Records from a pointing dataset:

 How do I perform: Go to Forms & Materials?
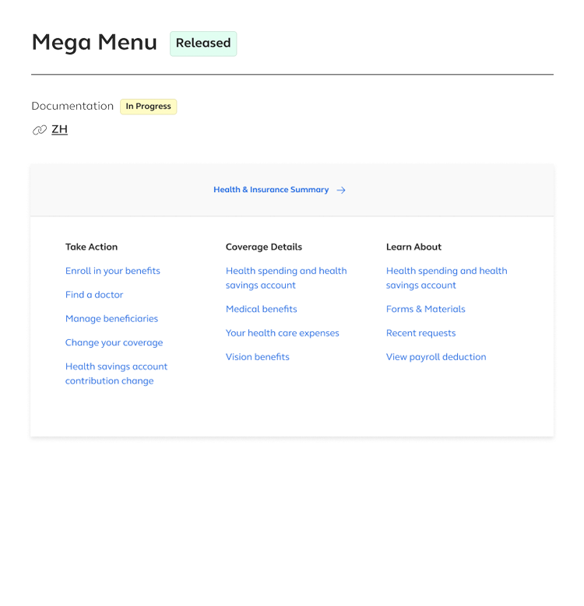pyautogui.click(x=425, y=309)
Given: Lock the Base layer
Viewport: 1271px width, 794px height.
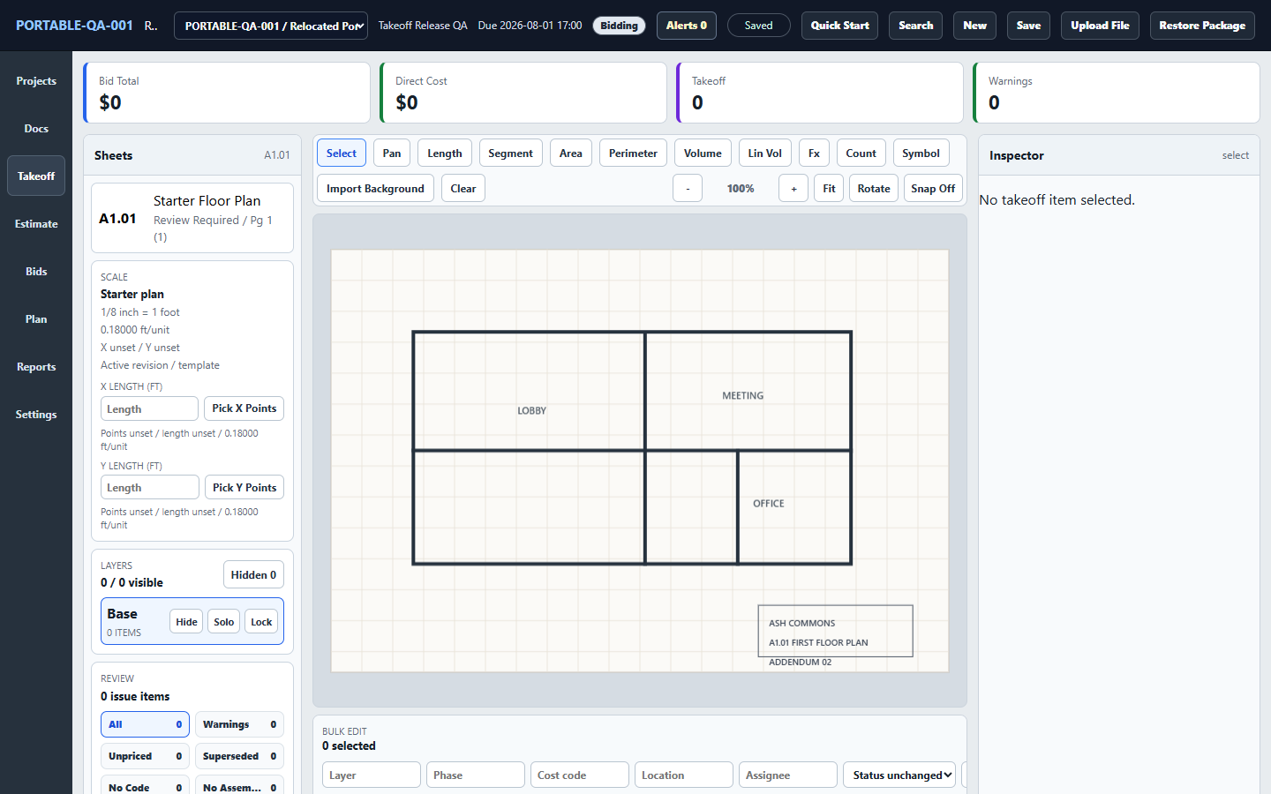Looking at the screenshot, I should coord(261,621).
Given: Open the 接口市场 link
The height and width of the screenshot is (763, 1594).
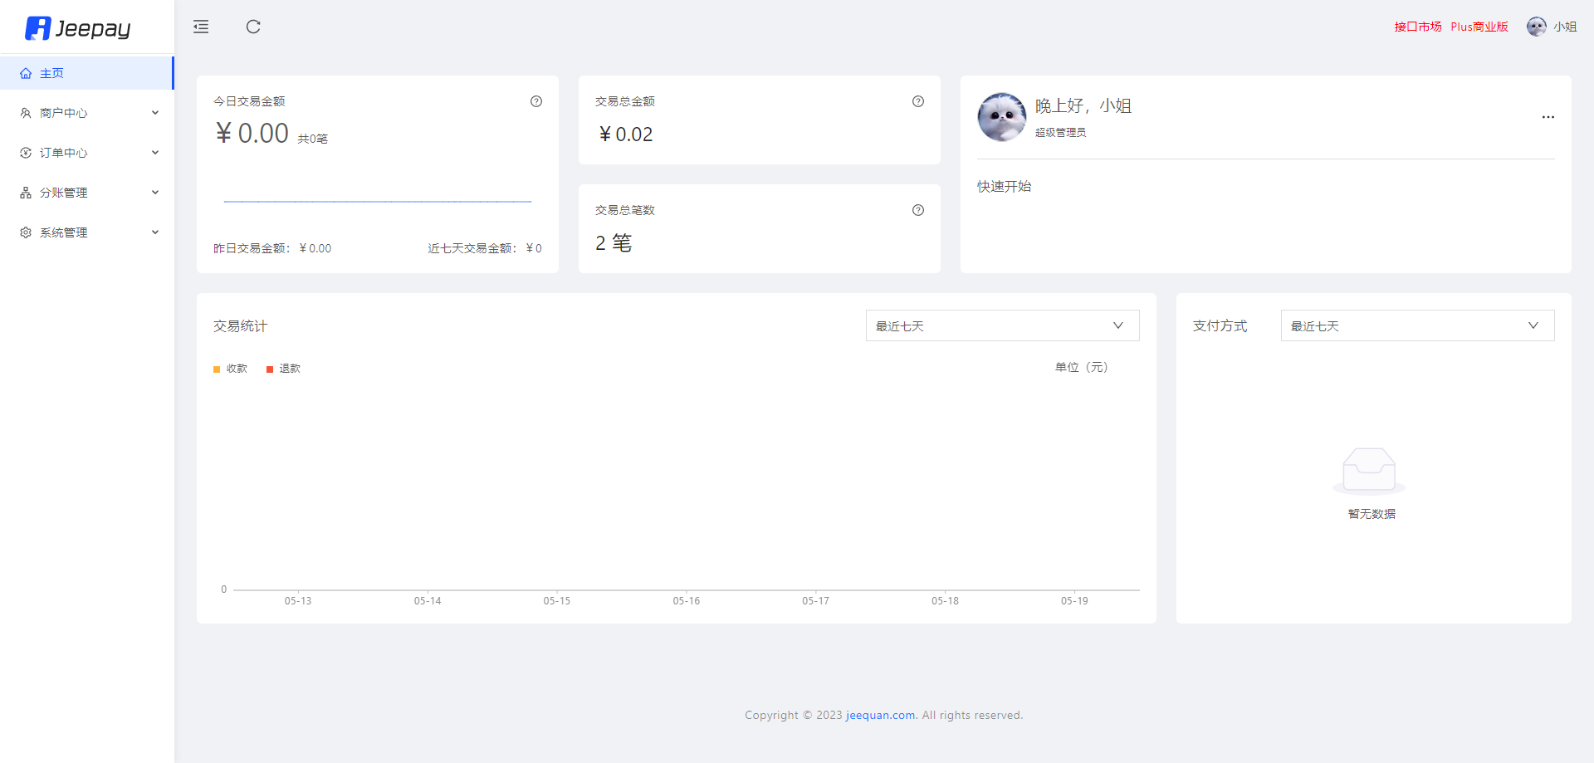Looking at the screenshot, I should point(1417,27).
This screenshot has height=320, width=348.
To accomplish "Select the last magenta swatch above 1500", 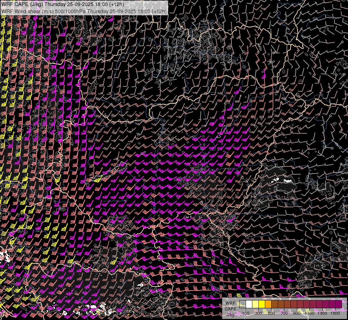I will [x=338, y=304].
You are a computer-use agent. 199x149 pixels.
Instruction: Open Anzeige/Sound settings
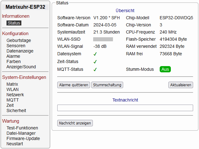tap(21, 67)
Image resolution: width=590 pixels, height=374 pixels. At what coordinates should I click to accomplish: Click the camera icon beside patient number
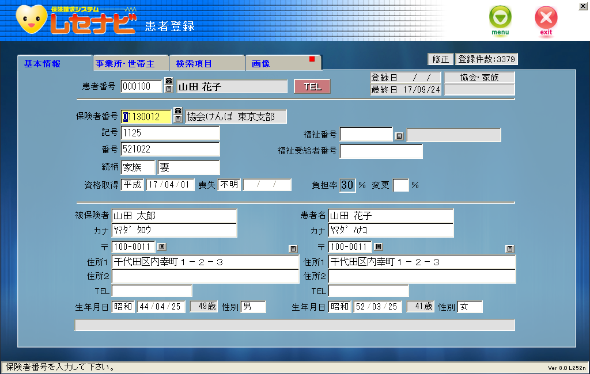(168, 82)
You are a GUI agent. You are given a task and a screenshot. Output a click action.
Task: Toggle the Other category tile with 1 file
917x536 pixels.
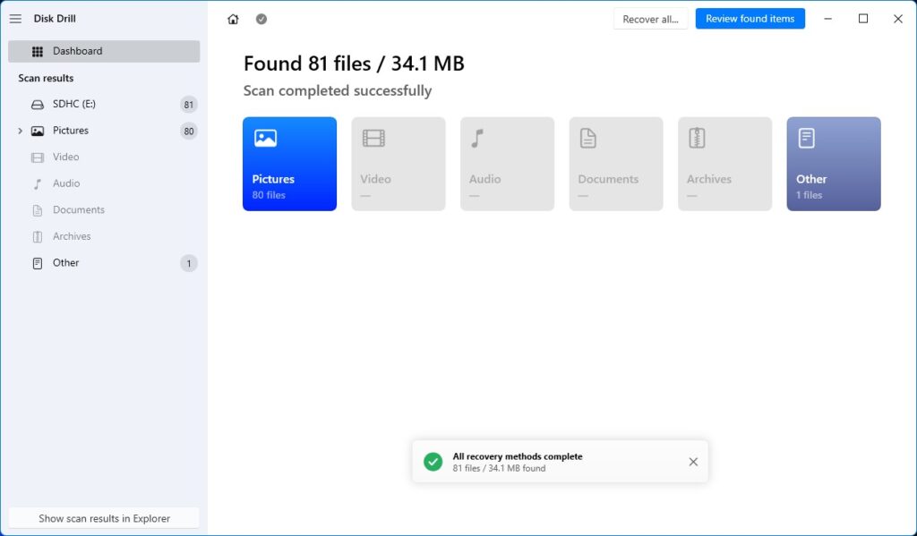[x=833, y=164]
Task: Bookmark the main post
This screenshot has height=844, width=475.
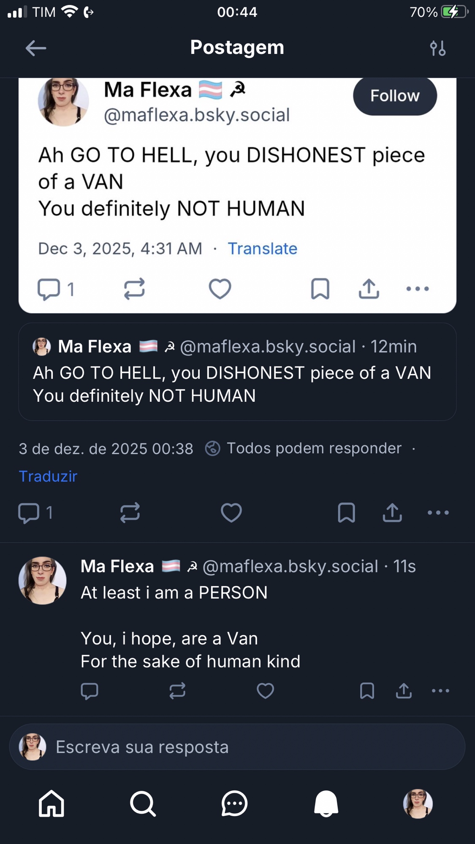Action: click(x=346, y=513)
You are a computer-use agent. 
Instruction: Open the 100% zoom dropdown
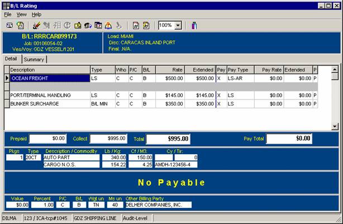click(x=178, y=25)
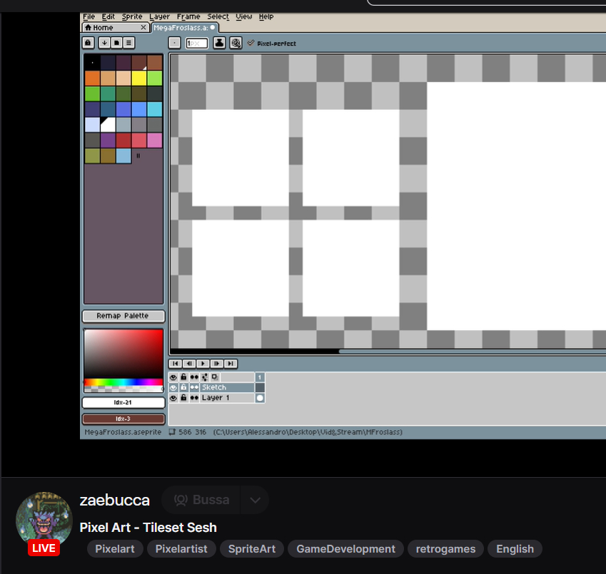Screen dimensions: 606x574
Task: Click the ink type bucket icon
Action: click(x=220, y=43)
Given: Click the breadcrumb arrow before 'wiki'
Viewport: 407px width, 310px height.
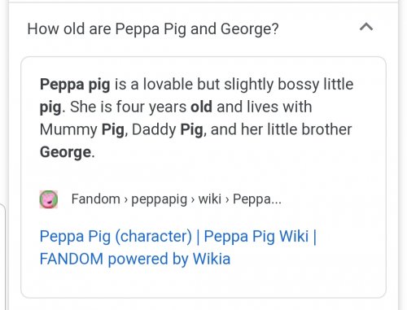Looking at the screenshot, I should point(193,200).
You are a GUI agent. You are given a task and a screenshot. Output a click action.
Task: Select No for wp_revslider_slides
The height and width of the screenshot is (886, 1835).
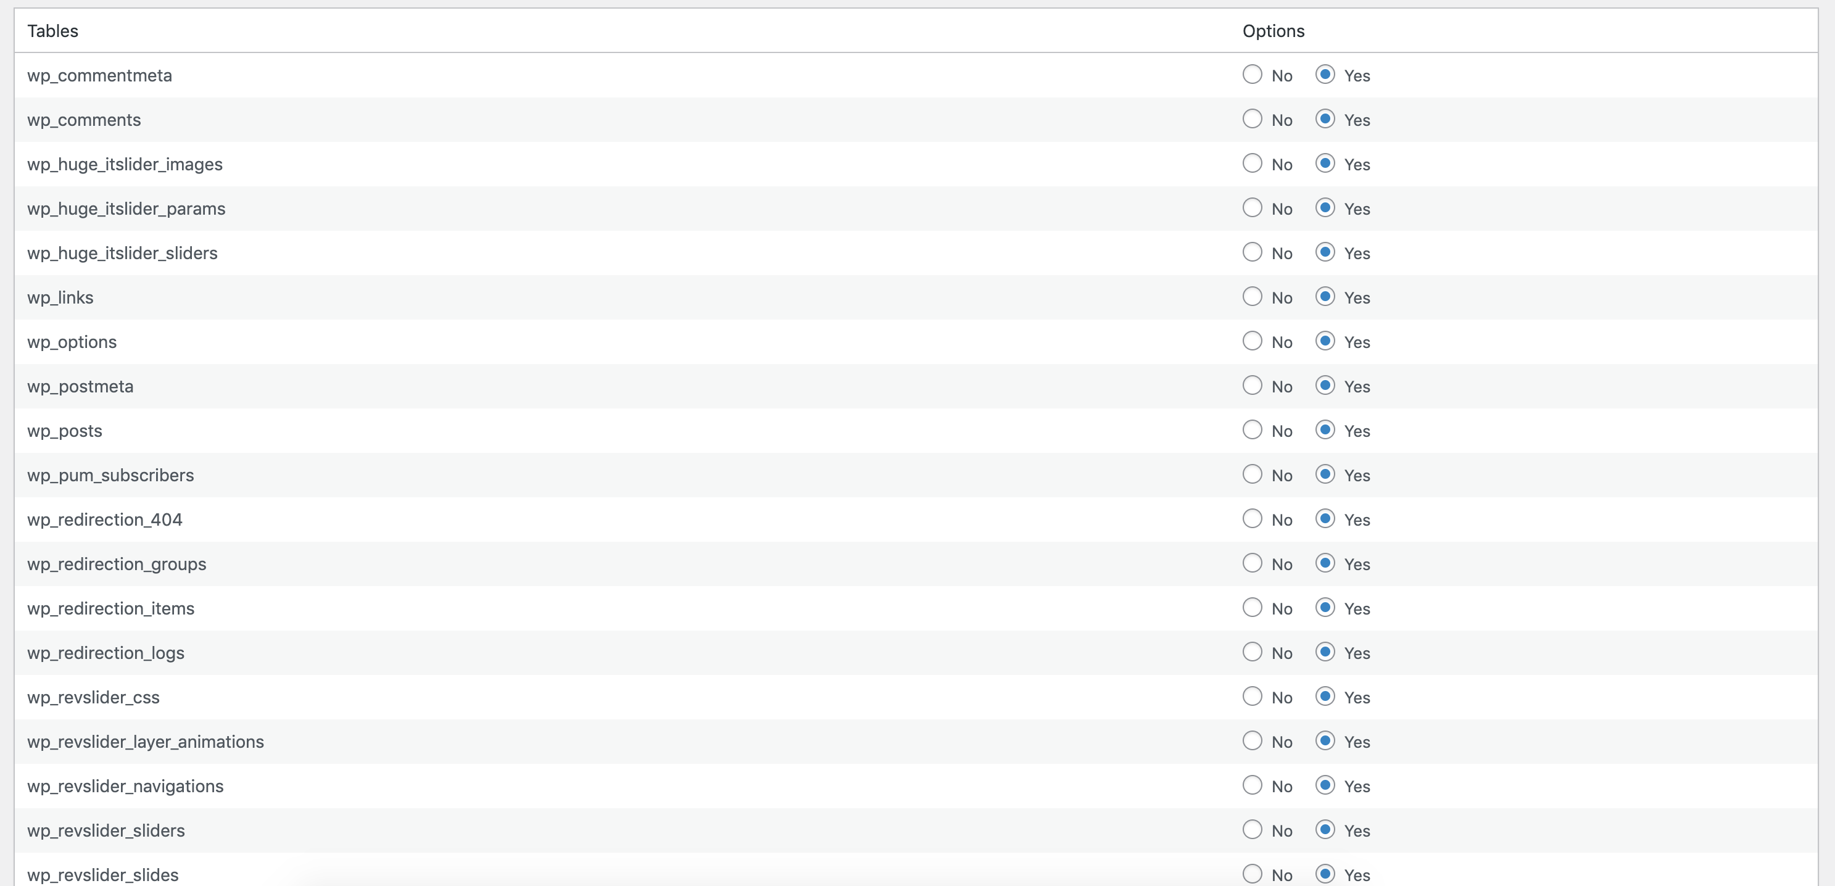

WHAT THE TASK REQUIRES: Please return every line of the material that contains the word "icon".

RESPONSE TO THE TASK:
Image resolution: width=590 pixels, height=374 pixels. At what coordinates should I click to accomplish: Click the camera icon beside patient number
Task: Click the ink type bucket icon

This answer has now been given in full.